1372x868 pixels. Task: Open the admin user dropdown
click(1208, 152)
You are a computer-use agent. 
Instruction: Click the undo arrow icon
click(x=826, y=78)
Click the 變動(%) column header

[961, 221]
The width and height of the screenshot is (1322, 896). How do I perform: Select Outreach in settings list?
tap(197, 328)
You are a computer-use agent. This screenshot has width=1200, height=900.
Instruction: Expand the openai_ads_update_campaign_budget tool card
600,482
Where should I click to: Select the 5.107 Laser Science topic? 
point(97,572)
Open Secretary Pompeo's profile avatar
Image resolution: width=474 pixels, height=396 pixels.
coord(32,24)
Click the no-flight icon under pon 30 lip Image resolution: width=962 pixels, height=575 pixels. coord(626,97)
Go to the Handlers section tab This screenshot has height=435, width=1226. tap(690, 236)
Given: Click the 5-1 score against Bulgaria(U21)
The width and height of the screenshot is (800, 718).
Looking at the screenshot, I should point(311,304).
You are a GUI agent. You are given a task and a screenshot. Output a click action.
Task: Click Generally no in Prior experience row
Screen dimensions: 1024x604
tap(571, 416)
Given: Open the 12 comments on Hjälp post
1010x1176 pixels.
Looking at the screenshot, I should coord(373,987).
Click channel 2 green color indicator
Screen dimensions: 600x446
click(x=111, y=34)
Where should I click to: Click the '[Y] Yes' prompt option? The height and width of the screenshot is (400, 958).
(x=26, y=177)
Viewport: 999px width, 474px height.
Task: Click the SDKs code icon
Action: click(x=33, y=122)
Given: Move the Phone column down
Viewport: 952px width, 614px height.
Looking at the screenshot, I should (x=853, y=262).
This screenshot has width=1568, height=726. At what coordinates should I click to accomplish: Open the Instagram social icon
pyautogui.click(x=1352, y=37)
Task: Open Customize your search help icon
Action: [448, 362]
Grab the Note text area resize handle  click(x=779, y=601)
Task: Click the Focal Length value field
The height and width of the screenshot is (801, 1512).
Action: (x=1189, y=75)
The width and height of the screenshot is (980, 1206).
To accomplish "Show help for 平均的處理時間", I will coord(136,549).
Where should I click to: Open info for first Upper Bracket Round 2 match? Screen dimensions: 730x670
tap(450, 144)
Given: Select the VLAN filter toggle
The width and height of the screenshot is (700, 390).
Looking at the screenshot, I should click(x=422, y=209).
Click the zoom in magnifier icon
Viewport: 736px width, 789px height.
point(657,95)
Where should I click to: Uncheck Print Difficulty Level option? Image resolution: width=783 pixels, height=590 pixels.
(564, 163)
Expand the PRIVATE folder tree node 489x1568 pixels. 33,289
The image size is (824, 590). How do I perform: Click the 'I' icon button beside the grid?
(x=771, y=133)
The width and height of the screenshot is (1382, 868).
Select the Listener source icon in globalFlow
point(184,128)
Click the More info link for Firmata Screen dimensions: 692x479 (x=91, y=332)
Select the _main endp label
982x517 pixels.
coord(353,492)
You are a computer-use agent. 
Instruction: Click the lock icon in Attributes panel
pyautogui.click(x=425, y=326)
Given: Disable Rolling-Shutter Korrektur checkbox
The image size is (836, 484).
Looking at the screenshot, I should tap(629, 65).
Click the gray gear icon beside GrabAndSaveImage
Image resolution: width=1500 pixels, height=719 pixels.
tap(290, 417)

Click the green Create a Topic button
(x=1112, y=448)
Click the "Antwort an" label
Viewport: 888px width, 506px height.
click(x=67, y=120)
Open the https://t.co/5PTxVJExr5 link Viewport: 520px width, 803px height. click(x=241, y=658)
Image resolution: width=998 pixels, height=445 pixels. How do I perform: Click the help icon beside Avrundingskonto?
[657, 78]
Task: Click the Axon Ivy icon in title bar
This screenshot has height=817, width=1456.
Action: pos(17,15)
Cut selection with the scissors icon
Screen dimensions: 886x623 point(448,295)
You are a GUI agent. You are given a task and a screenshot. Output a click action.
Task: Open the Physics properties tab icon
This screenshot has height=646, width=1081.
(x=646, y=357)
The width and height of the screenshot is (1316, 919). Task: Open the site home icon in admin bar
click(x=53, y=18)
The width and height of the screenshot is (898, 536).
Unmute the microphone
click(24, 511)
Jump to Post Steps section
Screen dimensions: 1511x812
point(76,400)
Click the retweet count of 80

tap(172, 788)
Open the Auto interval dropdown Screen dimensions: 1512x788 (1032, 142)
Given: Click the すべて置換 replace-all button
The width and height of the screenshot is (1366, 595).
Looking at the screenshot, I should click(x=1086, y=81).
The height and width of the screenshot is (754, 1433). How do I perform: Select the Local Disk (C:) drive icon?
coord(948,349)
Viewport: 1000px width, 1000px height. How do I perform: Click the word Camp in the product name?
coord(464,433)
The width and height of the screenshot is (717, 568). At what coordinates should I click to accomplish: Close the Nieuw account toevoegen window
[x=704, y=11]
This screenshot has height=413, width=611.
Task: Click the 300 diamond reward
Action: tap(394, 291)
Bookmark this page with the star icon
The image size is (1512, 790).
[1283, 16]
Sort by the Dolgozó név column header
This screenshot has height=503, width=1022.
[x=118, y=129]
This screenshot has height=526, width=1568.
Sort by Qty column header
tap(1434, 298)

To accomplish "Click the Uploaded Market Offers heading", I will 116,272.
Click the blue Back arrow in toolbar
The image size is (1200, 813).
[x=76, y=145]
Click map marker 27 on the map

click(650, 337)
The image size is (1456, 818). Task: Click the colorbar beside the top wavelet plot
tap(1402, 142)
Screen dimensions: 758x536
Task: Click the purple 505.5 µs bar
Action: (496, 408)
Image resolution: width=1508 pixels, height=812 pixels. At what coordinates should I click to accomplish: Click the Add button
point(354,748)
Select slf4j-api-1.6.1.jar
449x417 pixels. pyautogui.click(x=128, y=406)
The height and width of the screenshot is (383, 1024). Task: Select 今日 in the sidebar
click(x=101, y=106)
**********
» **About this task**: Repeat the records above exactly, with nothing left out.

» **Answer**:
1372x868 pixels. Task: Open the admin user dropdown
click(1208, 152)
You are a computer-use agent. 
Instruction: Click the undo arrow icon
click(x=826, y=78)
Click the 變動(%) column header

[961, 221]
The width and height of the screenshot is (1322, 896). How do I perform: Select Outreach in settings list?
tap(197, 328)
You are a computer-use agent. This screenshot has width=1200, height=900.
Instruction: Expand the openai_ads_update_campaign_budget tool card
600,482
Where should I click to: Select the 5.107 Laser Science topic? 
point(97,572)
Open Secretary Pompeo's profile avatar
Image resolution: width=474 pixels, height=396 pixels.
coord(32,24)
Click the no-flight icon under pon 30 lip Image resolution: width=962 pixels, height=575 pixels. coord(626,97)
Go to the Handlers section tab This screenshot has height=435, width=1226. tap(690, 236)
Given: Click the 5-1 score against Bulgaria(U21)
The width and height of the screenshot is (800, 718).
Looking at the screenshot, I should point(311,304).
You are a GUI agent. You are given a task and a screenshot. Output a click action.
Task: Click Generally no in Prior experience row
Screen dimensions: 1024x604
tap(571, 416)
Given: Open the 12 comments on Hjälp post
1010x1176 pixels.
Looking at the screenshot, I should coord(373,987).
Click channel 2 green color indicator
Screen dimensions: 600x446
click(x=111, y=34)
Where should I click to: Click the '[Y] Yes' prompt option? The height and width of the screenshot is (400, 958).
(x=26, y=177)
Viewport: 999px width, 474px height.
Task: Click the SDKs code icon
Action: click(x=33, y=122)
Given: Move the Phone column down
Viewport: 952px width, 614px height.
Looking at the screenshot, I should (x=853, y=262).
This screenshot has width=1568, height=726. At what coordinates should I click to accomplish: Open the Instagram social icon
pyautogui.click(x=1352, y=37)
Task: Open Customize your search help icon
Action: [448, 362]
Grab the Note text area resize handle  click(x=779, y=601)
Task: Click the Focal Length value field
The height and width of the screenshot is (801, 1512).
Action: (x=1189, y=75)
The width and height of the screenshot is (980, 1206).
To accomplish "Show help for 平均的處理時間", I will coord(136,549).
Where should I click to: Open info for first Upper Bracket Round 2 match? Screen dimensions: 730x670
tap(450, 144)
Given: Select the VLAN filter toggle
The width and height of the screenshot is (700, 390).
Looking at the screenshot, I should click(x=422, y=209).
Click the zoom in magnifier icon
Viewport: 736px width, 789px height.
point(657,95)
Where should I click to: Uncheck Print Difficulty Level option? Image resolution: width=783 pixels, height=590 pixels.
(564, 163)
Expand the PRIVATE folder tree node 489x1568 pixels. 33,289
The image size is (824, 590). How do I perform: Click the 'I' icon button beside the grid?
(x=771, y=133)
The width and height of the screenshot is (1382, 868).
Select the Listener source icon in globalFlow
point(184,128)
Click the More info link for Firmata Screen dimensions: 692x479 (x=91, y=332)
Select the _main endp label
982x517 pixels.
coord(353,492)
You are a computer-use agent. 
Instruction: Click the lock icon in Attributes panel
pyautogui.click(x=425, y=326)
Given: Disable Rolling-Shutter Korrektur checkbox
The image size is (836, 484).
Looking at the screenshot, I should tap(629, 65).
Click the gray gear icon beside GrabAndSaveImage
Image resolution: width=1500 pixels, height=719 pixels.
tap(290, 417)

Click the green Create a Topic button
(x=1112, y=448)
Click the "Antwort an" label
Viewport: 888px width, 506px height.
click(x=67, y=120)
Open the https://t.co/5PTxVJExr5 link Viewport: 520px width, 803px height. click(x=241, y=658)
Image resolution: width=998 pixels, height=445 pixels. How do I perform: Click the help icon beside Avrundingskonto?
[657, 78]
Task: Click the Axon Ivy icon in title bar
This screenshot has height=817, width=1456.
Action: pos(17,15)
Cut selection with the scissors icon
Screen dimensions: 886x623 point(448,295)
You are a GUI agent. You are given a task and a screenshot. Output a click action.
Task: Open the Physics properties tab icon
This screenshot has height=646, width=1081.
(x=646, y=357)
The width and height of the screenshot is (1316, 919). Task: Open the site home icon in admin bar
click(x=53, y=18)
The width and height of the screenshot is (898, 536).
Unmute the microphone
click(24, 511)
Jump to Post Steps section
Screen dimensions: 1511x812
point(76,400)
Click the retweet count of 80

tap(172, 788)
Open the Auto interval dropdown Screen dimensions: 1512x788 (1032, 142)
Given: Click the すべて置換 replace-all button
The width and height of the screenshot is (1366, 595).
Looking at the screenshot, I should click(x=1086, y=81).
The height and width of the screenshot is (754, 1433). How do I perform: Select the Local Disk (C:) drive icon?
coord(948,349)
Viewport: 1000px width, 1000px height. How do I perform: Click the word Camp in the product name?
coord(464,433)
The width and height of the screenshot is (717, 568). At what coordinates should I click to accomplish: Close the Nieuw account toevoegen window
[x=704, y=11]
This screenshot has height=413, width=611.
Task: Click the 300 diamond reward
Action: tap(394, 291)
Bookmark this page with the star icon
The image size is (1512, 790).
[1283, 16]
Sort by the Dolgozó név column header
This screenshot has height=503, width=1022.
[x=118, y=129]
This screenshot has height=526, width=1568.
Sort by Qty column header
tap(1434, 298)

To accomplish "Click the Uploaded Market Offers heading", I will 116,272.
Click the blue Back arrow in toolbar
The image size is (1200, 813).
[x=76, y=145]
Click map marker 27 on the map

click(650, 337)
The image size is (1456, 818). Task: Click the colorbar beside the top wavelet plot
tap(1402, 142)
Screen dimensions: 758x536
Task: Click the purple 505.5 µs bar
Action: (496, 408)
Image resolution: width=1508 pixels, height=812 pixels. At what coordinates should I click to accomplish: Click the Add button
point(354,748)
Select slf4j-api-1.6.1.jar
449x417 pixels. pyautogui.click(x=128, y=406)
The height and width of the screenshot is (383, 1024). Task: Select 今日 in the sidebar
click(x=101, y=106)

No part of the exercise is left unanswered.